The 5-year survival period of the severe complication group was only 35%, which was different from that of the non-severe complication group (61.8%), but the COX model suggested that severe complications were not independent risk factors affecting the prognosis, which was inconsistent with some literature results. 28, 29. We believe that the reasons may be: 1. Our inclusion of variables that may affect prognosis (age, gender, histological type, TNM stage, preoperative comorbidity) into the COX model. The final preoperative comorbidity and TNM stage are independent risk factors that affect the prognosis, so they offset the risk of severe complications.2. No deaths took place in the severe complication group, and the end event of OS was death, thus severe complications may not be the cause of an independent prognostic risk factors.3. COX multivariate analysis showed that severe postoperative complications (HR = 1.595, P = 0.107), although P > 0.05, however the distance from clinical significance is small, which may be related to the small sample size of the group of severe complications (n = 20).4. Gastrointestinal complications (such as nausea, gastrointestinal reflux, anastomotic stenosis) in the non-severe complications group may lead to poor postoperative nutritional status and potentially affect long-term prognosis.
The advantages of our study include: The document database was registered by a special person since October 2010, and someone regularly checked to ensure the authenticity and correctness of the data, 2. Strictly grade the complications in accordance with the improved Clavien-Dindo complication standard. All staff in the department participate in the follow-up of patients and centrally register and update the data, further enhancing the quality of the database.

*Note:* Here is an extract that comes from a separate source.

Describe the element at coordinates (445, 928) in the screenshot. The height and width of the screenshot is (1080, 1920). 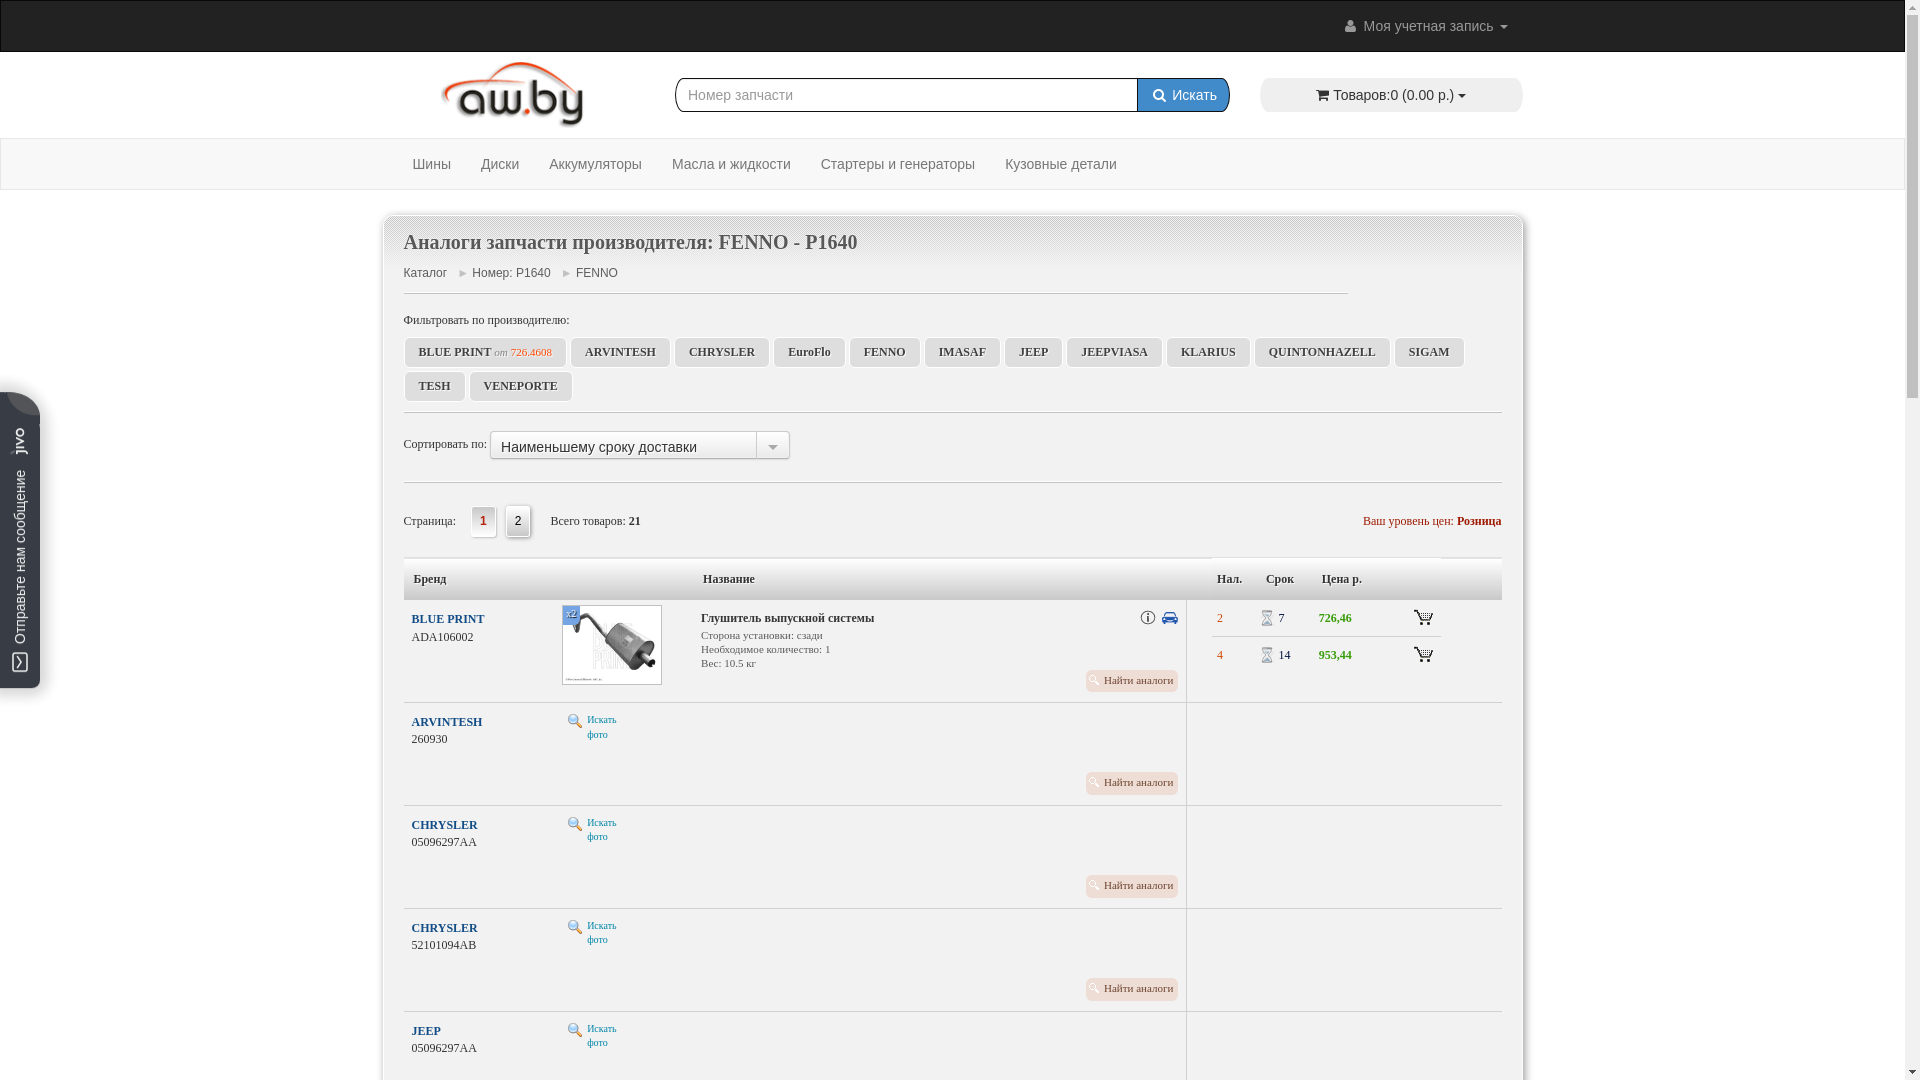
I see `CHRYSLER` at that location.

There were certain limitations faced during the investigation: 1. Due to the high population mobility in China and the fact that some rural areas have are not conducive for timely follow up, (by telephone, correspondence, household registration, internet, etc.). Additionally, the time and location of tumor recurrence and metastasis in some patients are difficult to record, so only the overall survival OS was recorded. 2. The aim of the current study was to investigate the occurrence of early postoperative complications, and to minimize the confounding factors via inclusion and exclusion criteria through the use of a retrospective descriptive study, which by nature has its own limitations. The research evidence is low, and it needs to be further confirmed by a multi-center, large-sample prospective cohort study.3. The study showed that there was no difference in survival between the early postoperative severe complications group and the non-severe complications group, which may be related to the small sample size of the severe complications group (n = 20), which needs to be confirmed in a larger sample size.4. This study utilized the definition of ‘early postoperative’ from surgery until the initial hospital discharge time, with some patients having complications after discharge, thus were not included in the study.